# Document excerpt:
Many of you may not know, but we put up a website usability survey on our site some time back in October. At the end of the survey, we left a place for open-ended comments where visitors can add their thoughts, tips, pointers, etc.
Of the responses we get, most of them are positive. “I like your site” or “concise writing and clear service offerings”. We get “easy to navigate” a lot. However, sometimes we get a response like, “Site is difficult to navigate. There is too much content making it a busy space.”
Here we have a case of conflicting commentary. Does the comment about the navigation being difficult negate the positive comments? Do we scramble to fix a potential problem?
No. Instead, we remember the first rule of any endeavor…
Let’s consider why you would want to please everyone. Think about it in terms of business. If everyone who came to your site wanted to order products or buy services, could you handle the load? On top of that, can they all afford your services and/or products?
You Can Please Your Target Market
To do so, you have to listen. Pay attention to what your target market likes. Get feedback:
- Add a survey to your site (we use 4QSurvey).
- Start a usability survey for your site design (we use Usabilla).
- Add polls to your blog about content, etc. (we use PollDaddy).
- Create different color themes (same layout) and let people vote on them (PollDaddy).
The Psychology of the Web
Psychologists will tell you each person needs an individual plan. If you and your brother have anger issues, your treatment will still not be the same – even if you’re using the same psychologist. Why? Because psychologists recognize that people are different.
Let’s translate that to the Web.
Color in Web Design
“One of the most fascinating elements web designers tend to overlook is the influence of color on their website visitors. While a color palette may look visually pleasing, is it psychologically pleasing?”

# Given information:
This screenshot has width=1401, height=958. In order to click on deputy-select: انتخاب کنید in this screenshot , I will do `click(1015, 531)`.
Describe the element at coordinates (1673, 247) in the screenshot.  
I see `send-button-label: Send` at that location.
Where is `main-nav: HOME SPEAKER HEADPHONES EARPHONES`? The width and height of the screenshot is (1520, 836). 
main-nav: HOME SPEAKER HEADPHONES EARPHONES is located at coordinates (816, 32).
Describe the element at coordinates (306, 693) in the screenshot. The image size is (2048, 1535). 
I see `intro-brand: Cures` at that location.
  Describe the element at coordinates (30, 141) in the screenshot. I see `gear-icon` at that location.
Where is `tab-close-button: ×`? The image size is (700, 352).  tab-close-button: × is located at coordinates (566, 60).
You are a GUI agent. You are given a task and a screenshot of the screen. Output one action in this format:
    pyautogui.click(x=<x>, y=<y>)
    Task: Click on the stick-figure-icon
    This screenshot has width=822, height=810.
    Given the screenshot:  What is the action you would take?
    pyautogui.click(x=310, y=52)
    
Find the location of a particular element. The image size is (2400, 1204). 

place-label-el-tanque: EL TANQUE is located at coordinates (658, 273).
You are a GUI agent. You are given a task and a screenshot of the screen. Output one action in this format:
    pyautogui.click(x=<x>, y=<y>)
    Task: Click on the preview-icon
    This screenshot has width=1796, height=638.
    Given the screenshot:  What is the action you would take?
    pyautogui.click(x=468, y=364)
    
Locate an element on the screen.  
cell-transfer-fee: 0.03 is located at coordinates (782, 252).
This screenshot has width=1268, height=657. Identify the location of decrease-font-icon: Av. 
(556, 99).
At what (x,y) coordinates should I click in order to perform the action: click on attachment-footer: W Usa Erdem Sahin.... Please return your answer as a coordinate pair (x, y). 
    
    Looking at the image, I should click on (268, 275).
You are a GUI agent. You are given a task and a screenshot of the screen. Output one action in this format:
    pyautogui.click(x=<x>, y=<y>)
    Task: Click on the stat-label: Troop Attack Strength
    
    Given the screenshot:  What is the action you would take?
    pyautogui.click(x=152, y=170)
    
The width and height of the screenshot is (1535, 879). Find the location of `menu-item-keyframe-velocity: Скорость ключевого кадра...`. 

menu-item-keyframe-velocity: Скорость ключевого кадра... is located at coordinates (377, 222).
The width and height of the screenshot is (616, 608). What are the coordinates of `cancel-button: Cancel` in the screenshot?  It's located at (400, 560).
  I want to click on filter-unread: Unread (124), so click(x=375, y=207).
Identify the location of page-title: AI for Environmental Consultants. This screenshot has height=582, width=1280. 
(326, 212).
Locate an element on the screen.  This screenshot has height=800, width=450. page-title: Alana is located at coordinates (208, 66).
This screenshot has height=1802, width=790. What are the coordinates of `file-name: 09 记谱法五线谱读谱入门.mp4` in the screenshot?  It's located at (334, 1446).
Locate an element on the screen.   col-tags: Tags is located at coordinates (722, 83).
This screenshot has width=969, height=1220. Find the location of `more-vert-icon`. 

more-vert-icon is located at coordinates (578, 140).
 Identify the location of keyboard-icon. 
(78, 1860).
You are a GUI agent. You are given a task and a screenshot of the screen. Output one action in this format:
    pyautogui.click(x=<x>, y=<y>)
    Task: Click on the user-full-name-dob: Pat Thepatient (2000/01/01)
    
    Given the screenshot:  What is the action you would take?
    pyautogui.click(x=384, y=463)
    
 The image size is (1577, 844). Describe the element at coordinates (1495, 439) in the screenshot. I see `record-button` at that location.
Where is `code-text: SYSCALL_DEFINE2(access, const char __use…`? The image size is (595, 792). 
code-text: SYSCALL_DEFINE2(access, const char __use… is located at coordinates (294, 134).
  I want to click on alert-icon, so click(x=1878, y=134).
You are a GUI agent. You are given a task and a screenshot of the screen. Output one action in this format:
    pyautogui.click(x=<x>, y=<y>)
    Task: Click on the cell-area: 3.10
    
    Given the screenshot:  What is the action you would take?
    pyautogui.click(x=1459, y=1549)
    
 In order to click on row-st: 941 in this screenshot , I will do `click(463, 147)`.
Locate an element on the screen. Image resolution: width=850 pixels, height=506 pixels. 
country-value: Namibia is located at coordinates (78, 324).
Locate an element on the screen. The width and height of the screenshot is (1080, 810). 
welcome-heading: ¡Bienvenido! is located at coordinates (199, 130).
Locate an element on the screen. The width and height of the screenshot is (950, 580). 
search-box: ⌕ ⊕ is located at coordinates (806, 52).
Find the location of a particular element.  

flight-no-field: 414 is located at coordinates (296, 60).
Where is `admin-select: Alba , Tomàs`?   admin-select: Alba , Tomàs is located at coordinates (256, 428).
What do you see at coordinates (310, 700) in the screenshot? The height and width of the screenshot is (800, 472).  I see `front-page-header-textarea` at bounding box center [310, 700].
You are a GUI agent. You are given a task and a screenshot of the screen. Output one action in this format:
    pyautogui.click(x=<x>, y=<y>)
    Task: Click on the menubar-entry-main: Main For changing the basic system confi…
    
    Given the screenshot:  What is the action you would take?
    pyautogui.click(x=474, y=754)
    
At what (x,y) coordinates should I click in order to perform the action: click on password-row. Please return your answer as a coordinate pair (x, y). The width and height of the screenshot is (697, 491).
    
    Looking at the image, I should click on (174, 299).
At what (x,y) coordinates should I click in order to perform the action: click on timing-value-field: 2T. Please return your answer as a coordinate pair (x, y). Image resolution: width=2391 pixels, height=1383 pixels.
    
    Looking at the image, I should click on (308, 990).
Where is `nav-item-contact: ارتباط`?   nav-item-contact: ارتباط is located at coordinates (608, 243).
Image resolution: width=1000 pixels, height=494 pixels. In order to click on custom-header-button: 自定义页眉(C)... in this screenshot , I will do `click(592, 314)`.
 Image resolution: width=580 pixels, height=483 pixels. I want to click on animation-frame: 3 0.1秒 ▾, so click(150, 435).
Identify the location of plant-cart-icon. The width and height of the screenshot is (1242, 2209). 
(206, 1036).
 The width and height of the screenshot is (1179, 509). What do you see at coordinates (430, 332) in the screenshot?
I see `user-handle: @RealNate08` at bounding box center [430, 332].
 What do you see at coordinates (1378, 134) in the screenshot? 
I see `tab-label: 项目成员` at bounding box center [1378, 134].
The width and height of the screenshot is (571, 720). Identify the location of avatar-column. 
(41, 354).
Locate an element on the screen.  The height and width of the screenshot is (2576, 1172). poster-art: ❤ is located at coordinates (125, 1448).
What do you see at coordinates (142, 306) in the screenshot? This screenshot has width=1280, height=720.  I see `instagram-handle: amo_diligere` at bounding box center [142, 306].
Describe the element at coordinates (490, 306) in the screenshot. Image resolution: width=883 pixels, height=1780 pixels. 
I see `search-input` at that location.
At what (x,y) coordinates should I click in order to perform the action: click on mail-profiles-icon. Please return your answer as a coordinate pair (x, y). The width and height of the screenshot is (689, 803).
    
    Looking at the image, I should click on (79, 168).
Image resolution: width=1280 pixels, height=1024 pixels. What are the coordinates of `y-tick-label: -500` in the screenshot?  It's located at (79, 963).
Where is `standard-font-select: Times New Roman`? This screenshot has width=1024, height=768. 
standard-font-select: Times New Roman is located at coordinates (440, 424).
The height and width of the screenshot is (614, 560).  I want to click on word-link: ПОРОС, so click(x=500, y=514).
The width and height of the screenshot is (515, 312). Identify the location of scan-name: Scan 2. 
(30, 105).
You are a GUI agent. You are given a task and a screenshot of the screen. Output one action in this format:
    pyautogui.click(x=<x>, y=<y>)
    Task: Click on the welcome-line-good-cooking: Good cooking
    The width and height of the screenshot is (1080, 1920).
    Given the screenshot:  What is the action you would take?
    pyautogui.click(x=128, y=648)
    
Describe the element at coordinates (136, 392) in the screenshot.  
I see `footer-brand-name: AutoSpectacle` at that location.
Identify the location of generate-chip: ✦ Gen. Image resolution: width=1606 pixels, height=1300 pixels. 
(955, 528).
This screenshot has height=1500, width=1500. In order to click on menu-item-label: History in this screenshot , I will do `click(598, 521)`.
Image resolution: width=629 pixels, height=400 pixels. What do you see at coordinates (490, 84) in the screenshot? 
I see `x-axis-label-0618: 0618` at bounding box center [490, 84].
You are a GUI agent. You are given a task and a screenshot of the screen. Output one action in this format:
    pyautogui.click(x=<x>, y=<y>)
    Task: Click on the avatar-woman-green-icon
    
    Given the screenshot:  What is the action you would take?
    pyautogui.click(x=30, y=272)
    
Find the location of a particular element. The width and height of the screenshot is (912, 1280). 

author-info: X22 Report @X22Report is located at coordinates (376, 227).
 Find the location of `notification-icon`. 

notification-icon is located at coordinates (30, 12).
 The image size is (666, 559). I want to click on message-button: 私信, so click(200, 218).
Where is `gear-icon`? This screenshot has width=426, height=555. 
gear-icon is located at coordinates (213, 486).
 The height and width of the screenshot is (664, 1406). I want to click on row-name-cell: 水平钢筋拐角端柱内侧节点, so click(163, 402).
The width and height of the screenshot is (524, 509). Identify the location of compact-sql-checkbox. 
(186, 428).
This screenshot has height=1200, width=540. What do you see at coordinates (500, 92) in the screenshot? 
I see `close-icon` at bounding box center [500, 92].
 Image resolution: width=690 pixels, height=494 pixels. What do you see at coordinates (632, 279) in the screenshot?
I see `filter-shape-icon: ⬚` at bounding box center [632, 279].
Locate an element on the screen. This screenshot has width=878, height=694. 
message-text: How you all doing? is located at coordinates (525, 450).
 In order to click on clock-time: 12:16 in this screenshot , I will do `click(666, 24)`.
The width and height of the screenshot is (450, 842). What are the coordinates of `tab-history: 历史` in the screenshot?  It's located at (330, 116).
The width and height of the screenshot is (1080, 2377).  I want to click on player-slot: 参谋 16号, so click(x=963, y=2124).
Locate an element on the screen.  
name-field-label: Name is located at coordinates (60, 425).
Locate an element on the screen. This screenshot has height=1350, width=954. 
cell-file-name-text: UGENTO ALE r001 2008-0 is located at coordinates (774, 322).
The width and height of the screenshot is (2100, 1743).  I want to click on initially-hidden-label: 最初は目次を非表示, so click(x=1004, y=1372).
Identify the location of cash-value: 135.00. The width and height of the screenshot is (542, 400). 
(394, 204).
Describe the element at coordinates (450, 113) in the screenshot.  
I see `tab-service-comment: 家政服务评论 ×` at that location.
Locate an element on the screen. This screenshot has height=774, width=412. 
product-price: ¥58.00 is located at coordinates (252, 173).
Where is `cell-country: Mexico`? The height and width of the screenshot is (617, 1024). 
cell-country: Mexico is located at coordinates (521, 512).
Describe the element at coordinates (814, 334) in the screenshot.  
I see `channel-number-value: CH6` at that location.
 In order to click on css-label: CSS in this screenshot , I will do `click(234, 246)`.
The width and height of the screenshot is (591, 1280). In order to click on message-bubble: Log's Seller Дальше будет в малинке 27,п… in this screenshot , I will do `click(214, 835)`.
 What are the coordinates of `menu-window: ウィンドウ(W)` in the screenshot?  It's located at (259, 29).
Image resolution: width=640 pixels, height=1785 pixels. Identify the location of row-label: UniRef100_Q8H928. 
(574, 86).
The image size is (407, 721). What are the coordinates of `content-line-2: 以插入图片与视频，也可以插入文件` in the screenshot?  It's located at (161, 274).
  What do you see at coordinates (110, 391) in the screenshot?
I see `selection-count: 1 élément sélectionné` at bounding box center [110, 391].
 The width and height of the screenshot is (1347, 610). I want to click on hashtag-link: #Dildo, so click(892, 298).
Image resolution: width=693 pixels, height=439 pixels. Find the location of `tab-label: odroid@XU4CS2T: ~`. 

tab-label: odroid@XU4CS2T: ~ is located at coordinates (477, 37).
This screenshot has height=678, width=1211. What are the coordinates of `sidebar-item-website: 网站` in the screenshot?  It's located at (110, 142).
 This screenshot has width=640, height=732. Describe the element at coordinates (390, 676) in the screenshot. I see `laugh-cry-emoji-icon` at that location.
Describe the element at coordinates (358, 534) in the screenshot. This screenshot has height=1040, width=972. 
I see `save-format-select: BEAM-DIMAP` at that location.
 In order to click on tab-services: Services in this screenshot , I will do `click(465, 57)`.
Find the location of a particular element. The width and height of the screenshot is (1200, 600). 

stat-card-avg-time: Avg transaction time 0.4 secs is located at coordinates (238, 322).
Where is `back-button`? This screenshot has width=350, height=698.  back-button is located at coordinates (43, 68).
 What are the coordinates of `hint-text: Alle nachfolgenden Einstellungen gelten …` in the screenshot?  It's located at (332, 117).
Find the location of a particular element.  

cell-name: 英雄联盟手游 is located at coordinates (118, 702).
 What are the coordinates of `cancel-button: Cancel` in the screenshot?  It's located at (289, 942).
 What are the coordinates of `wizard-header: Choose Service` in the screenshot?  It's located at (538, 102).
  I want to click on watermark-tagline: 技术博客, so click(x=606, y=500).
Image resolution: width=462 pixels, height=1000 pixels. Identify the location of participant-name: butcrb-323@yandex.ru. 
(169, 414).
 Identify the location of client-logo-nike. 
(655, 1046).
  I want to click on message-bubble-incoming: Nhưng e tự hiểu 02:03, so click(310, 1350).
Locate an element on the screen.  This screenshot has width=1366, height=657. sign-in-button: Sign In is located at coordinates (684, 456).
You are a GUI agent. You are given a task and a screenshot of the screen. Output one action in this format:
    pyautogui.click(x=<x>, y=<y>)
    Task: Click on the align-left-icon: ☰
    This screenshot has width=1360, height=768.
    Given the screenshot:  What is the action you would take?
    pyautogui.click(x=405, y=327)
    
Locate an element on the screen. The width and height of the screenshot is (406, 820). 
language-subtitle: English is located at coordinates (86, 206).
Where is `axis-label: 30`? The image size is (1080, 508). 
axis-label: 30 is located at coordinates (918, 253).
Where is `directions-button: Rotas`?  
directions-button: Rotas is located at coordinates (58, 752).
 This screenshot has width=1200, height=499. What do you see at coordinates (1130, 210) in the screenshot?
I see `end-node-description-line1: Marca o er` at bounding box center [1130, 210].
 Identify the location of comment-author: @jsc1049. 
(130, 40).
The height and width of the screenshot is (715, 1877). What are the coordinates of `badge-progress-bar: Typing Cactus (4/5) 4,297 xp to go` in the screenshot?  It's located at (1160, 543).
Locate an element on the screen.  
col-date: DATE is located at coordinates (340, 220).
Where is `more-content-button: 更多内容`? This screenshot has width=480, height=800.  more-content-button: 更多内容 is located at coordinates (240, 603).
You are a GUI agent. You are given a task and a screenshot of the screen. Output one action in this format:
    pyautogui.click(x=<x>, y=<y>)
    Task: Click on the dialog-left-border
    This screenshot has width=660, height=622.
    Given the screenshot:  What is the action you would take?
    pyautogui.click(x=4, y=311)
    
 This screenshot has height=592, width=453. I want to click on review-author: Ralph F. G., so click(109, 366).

# Assigned task:
In the website feedback article, rewrite the stretch from "You Can Please" through "to the Web." with "PollDaddy" replaced by "a polling tool". The records were taken from a different source than the text.

# Task result:
You Can Please Your Target Market
To do so, you have to listen. Pay attention to what your target market likes. Get feedback:
- Add a survey to your site (we use 4QSurvey).
- Start a usability survey for your site design (we use Usabilla).
- Add polls to your blog about content, etc. (we use a polling tool).
- Create different color themes (same layout) and let people vote on them (a polling tool).
The Psychology of the Web
Psychologists will tell you each person needs an individual plan. If you and your brother have anger issues, your treatment will still not be the same – even if you’re using the same psychologist. Why? Because psychologists recognize that people are different.
Let’s translate that to the Web.